Does a model and its data ever speak for themselves? No -- A reply to Turchin

This post is the first of a series to reply to Dr. Peter Turchin regarding his PNAS article (full text PDF -- free, thanks to Turchin & team), my letter to PNAS, and his PNAS letter reply.  I wrote a blog post here because I didn't think that Dr. Turchin's reply addressed my questions due to misunderstanding and I invited Dr. Turchin to engage in a colloquy via blog posts. I'm happy to say that Dr. Turchin wrote three blog posts (here, here, and here) in reply to my post, and this is my first reply.

While this post talks about interpreting simulation results, the general topic of data interpretation applies to all empirical research, and even data analysis in industry.  
In "The Truth is Born in Argument", Dr. Turchin summarizes the main ideas and results from his PNAS paper as preface to responses to the critiques raised in my letter and blog posts.  However, this first blog post only covered two topics: 1) My complaint about the format of PNAS letters (he agreed that it was too short for both sides and doesn't promote good debate); and 2) His reaction to my "tone of discussion", which he said was "inflammatory" and "destroyed much the good will" I created when I suggested a debate via in blog posts.

The sentence in my blog post that he reacted to is this:
"From the viewpoint of the scientific method, this sentence is nonsense." [emphasis added]
I assume that his reaction is solely due to my use of the word "nonsense".  I apologize to Dr.

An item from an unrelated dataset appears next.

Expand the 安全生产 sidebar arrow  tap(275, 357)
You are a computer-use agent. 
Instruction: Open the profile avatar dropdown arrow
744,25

Turchin if he found this word to be inflammatory.  I didn't mean to be inflammatory.  Let me rephrase it.  But first, I'll add the context that Dr. Turchin left out -- the sentence that I was criticizing from their PNAS reply:
"The ability of our simple model to accurately predict data speaks for itself." [emphasis added]
My statement above applied to this sentence alone, not to any other aspect of the research or any of the authors.  Of course, the phrase "...speaks for itself" is common and acceptable in informal settings, drawing on common sense notions of self-evidence.  But this sentence was presented in a formal setting -- a scientific journal -- and thus it is appropriate to interpret it strictly and formally.  My objection is to the assertion that simulation models which generate data that accurately replicates their target (the explanandum) are self-evidently and self-sufficiently valid and significant. Therefore, I'll rephrase my objection this way:
From the viewpoint of the scientific method, this sentence makes no sense because simulation models and data always require interpretation, validation, and verification to establish scientific significance, and thus can never "speak for itself".
Dr. Turchin: can you provide any references that justify the statement above from the viewpoint of the scientific method, especially the phrase "...speaks for itself"?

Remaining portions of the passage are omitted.